## Exercise details
In the listing below, start your output at the line with "Prensa gratuita (357, 173)" and end it after the line with "El sector educativo", copying every line exactly.

## Records supplied

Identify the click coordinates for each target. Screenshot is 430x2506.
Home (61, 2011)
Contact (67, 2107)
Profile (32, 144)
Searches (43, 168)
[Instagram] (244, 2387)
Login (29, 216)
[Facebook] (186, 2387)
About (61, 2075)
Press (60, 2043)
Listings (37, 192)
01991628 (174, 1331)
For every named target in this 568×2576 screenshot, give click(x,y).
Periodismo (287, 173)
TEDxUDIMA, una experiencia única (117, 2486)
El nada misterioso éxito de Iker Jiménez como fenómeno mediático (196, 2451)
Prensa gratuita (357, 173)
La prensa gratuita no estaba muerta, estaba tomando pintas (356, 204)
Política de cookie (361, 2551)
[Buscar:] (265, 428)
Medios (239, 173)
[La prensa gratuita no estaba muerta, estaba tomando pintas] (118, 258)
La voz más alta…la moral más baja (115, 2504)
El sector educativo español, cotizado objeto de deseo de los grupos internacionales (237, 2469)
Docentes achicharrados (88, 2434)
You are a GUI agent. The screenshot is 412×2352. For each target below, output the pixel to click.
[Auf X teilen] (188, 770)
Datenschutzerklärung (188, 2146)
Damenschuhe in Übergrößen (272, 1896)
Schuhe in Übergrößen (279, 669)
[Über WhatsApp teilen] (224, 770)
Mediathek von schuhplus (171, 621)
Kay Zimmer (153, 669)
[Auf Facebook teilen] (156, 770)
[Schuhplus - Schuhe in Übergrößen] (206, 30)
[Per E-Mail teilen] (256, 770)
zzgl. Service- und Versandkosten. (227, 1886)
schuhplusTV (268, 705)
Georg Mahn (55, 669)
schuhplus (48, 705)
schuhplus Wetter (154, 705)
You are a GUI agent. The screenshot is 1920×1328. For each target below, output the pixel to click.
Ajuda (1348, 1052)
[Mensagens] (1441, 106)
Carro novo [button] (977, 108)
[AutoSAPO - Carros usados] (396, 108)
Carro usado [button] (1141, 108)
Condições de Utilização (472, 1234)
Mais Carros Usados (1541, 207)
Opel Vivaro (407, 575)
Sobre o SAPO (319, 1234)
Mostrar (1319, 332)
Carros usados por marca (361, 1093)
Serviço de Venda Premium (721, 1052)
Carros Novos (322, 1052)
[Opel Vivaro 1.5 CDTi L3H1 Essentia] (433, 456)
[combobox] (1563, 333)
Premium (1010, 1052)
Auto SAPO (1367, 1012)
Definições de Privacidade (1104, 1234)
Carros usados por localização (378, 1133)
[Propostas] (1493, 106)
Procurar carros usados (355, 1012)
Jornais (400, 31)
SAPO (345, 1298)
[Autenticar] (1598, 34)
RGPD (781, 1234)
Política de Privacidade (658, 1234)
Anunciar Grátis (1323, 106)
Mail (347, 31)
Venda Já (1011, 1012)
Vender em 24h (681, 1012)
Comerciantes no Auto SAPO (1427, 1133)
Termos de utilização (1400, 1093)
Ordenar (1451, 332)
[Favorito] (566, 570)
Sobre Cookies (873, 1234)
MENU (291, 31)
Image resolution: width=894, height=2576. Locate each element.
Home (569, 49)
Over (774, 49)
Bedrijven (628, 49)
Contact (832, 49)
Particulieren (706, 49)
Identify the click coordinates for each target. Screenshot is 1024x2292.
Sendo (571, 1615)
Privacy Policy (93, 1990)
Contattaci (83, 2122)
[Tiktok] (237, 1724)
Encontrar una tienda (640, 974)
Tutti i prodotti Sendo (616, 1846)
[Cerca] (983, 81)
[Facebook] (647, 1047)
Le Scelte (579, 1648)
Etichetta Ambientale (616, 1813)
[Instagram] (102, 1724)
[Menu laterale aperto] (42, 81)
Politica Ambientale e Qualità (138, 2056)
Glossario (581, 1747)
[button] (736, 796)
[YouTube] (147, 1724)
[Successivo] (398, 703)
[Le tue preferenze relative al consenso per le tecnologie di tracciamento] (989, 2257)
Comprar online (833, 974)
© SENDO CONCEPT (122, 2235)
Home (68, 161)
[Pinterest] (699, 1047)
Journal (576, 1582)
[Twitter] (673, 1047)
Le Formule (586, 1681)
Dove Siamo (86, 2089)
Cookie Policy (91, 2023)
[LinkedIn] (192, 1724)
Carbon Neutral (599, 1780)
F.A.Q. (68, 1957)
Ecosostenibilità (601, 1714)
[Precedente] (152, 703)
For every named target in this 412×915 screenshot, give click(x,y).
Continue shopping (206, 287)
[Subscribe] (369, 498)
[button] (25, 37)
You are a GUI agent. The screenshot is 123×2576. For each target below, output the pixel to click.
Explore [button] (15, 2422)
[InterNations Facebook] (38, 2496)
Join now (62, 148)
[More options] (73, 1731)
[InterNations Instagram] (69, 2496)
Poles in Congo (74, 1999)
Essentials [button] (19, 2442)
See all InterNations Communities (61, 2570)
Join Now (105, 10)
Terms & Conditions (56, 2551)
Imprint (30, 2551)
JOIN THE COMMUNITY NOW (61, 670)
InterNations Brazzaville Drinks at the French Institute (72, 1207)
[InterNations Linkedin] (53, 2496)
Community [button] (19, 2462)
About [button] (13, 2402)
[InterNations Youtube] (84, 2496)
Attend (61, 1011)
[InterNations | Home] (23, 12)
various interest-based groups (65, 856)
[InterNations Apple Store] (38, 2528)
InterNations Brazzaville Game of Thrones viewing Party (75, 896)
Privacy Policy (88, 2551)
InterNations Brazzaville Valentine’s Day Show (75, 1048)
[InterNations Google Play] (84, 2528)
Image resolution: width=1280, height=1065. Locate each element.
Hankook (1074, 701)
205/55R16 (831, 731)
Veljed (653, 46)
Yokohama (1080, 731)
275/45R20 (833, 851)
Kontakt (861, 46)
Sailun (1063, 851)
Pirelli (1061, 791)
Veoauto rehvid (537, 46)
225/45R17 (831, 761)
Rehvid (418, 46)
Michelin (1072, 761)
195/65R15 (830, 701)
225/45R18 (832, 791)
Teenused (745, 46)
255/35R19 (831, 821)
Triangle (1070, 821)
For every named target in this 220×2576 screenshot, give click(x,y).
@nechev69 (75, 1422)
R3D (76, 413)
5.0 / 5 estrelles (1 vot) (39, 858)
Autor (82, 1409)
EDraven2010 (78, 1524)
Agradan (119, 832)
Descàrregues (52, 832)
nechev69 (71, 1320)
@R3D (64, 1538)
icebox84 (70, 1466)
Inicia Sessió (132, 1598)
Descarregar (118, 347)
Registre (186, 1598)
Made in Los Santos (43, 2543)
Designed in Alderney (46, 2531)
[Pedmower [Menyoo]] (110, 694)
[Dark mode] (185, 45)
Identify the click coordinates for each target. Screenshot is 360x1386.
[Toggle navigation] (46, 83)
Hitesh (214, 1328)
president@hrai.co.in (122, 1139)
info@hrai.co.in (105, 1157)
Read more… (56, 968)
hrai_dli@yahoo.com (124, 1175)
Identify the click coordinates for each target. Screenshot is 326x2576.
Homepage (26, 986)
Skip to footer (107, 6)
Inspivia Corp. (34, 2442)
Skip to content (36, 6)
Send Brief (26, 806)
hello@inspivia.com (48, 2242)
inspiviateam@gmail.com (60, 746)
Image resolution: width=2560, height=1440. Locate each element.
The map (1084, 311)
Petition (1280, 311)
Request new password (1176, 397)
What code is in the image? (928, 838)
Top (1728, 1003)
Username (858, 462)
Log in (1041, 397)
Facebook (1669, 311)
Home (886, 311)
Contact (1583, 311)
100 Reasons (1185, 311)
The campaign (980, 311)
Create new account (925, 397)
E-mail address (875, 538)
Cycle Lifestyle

## Task solution
Prensa gratuita (357, 173)
La prensa gratuita no estaba muerta, estaba tomando pintas (356, 204)
Política de cookie (361, 2551)
[Buscar:] (265, 428)
Medios (239, 173)
[La prensa gratuita no estaba muerta, estaba tomando pintas] (118, 258)
La voz más alta…la moral más baja (115, 2504)
El sector educativo español, cotizado objeto de deseo de los grupos internacionales (237, 2469)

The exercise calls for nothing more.